**THE INPUT:**
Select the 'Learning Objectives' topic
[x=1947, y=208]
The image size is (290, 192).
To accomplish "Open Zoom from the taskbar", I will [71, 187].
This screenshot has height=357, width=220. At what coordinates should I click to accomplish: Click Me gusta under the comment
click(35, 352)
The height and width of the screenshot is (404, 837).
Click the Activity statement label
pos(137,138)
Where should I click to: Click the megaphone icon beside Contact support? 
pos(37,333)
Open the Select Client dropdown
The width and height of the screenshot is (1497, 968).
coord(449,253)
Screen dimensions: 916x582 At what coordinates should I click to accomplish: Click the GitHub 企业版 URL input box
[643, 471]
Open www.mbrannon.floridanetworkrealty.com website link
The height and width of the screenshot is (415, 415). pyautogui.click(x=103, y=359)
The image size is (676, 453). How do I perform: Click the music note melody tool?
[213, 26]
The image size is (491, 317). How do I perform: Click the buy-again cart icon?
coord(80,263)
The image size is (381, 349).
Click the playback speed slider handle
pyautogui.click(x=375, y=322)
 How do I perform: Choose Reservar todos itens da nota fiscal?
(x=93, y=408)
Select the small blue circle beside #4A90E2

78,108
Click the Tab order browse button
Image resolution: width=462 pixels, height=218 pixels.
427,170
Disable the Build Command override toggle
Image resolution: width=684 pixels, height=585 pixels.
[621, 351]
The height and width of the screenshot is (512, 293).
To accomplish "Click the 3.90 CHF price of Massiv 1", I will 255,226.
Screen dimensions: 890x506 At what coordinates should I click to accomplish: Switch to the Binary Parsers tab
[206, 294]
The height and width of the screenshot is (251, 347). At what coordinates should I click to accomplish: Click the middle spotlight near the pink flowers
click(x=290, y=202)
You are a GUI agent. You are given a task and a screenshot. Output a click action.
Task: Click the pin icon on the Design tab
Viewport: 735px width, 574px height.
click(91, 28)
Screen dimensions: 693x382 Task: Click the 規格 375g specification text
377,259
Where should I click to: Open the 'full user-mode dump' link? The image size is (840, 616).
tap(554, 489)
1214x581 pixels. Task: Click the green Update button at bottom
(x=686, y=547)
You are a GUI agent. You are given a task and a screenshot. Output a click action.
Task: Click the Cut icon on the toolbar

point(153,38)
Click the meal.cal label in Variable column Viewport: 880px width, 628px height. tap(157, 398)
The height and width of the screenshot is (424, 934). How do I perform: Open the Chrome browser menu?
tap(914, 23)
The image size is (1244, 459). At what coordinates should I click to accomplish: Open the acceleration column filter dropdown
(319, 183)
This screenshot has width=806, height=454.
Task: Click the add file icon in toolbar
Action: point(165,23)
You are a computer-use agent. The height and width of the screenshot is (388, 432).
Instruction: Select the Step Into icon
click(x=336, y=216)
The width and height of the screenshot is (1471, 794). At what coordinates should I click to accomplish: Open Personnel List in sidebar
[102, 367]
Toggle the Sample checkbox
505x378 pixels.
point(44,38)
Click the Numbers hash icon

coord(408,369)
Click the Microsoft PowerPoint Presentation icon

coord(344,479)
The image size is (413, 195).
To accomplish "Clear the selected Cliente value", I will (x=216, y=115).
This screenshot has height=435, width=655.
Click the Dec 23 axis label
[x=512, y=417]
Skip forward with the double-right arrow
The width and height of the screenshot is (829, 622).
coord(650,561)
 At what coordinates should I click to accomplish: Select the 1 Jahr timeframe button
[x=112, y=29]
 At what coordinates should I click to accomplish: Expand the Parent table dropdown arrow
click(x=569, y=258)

**TASK DIRECTIONS:** Repeat every record, keeping each word and mark exactly as it is.

**RESPONSE AREA:**
Select the 'Learning Objectives' topic
[x=1947, y=208]
The image size is (290, 192).
To accomplish "Open Zoom from the taskbar", I will [71, 187].
This screenshot has height=357, width=220. At what coordinates should I click to accomplish: Click Me gusta under the comment
click(35, 352)
The height and width of the screenshot is (404, 837).
Click the Activity statement label
pos(137,138)
Where should I click to: Click the megaphone icon beside Contact support? 
pos(37,333)
Open the Select Client dropdown
The width and height of the screenshot is (1497, 968).
coord(449,253)
Screen dimensions: 916x582 At what coordinates should I click to accomplish: Click the GitHub 企业版 URL input box
[643, 471]
Open www.mbrannon.floridanetworkrealty.com website link
The height and width of the screenshot is (415, 415). pyautogui.click(x=103, y=359)
The image size is (676, 453). How do I perform: Click the music note melody tool?
[213, 26]
The image size is (491, 317). How do I perform: Click the buy-again cart icon?
coord(80,263)
The image size is (381, 349).
Click the playback speed slider handle
pyautogui.click(x=375, y=322)
 How do I perform: Choose Reservar todos itens da nota fiscal?
(x=93, y=408)
Select the small blue circle beside #4A90E2

78,108
Click the Tab order browse button
Image resolution: width=462 pixels, height=218 pixels.
427,170
Disable the Build Command override toggle
Image resolution: width=684 pixels, height=585 pixels.
[621, 351]
The height and width of the screenshot is (512, 293).
To accomplish "Click the 3.90 CHF price of Massiv 1", I will 255,226.
Screen dimensions: 890x506 At what coordinates should I click to accomplish: Switch to the Binary Parsers tab
[206, 294]
The height and width of the screenshot is (251, 347). At what coordinates should I click to accomplish: Click the middle spotlight near the pink flowers
click(x=290, y=202)
You are a GUI agent. You are given a task and a screenshot. Output a click action.
Task: Click the pin icon on the Design tab
Viewport: 735px width, 574px height.
click(91, 28)
Screen dimensions: 693x382 Task: Click the 規格 375g specification text
377,259
Where should I click to: Open the 'full user-mode dump' link? The image size is (840, 616).
tap(554, 489)
1214x581 pixels. Task: Click the green Update button at bottom
(x=686, y=547)
You are a GUI agent. You are given a task and a screenshot. Output a click action.
Task: Click the Cut icon on the toolbar

point(153,38)
Click the meal.cal label in Variable column Viewport: 880px width, 628px height. tap(157, 398)
The height and width of the screenshot is (424, 934). How do I perform: Open the Chrome browser menu?
tap(914, 23)
The image size is (1244, 459). At what coordinates should I click to accomplish: Open the acceleration column filter dropdown
(319, 183)
This screenshot has width=806, height=454.
Task: Click the add file icon in toolbar
Action: point(165,23)
You are a computer-use agent. The height and width of the screenshot is (388, 432).
Instruction: Select the Step Into icon
click(x=336, y=216)
The width and height of the screenshot is (1471, 794). At what coordinates should I click to accomplish: Open Personnel List in sidebar
[102, 367]
Toggle the Sample checkbox
505x378 pixels.
point(44,38)
Click the Numbers hash icon

coord(408,369)
Click the Microsoft PowerPoint Presentation icon

coord(344,479)
The image size is (413, 195).
To accomplish "Clear the selected Cliente value", I will (x=216, y=115).
This screenshot has height=435, width=655.
Click the Dec 23 axis label
[x=512, y=417]
Skip forward with the double-right arrow
The width and height of the screenshot is (829, 622).
coord(650,561)
 At what coordinates should I click to accomplish: Select the 1 Jahr timeframe button
[x=112, y=29]
 At what coordinates should I click to accomplish: Expand the Parent table dropdown arrow
click(x=569, y=258)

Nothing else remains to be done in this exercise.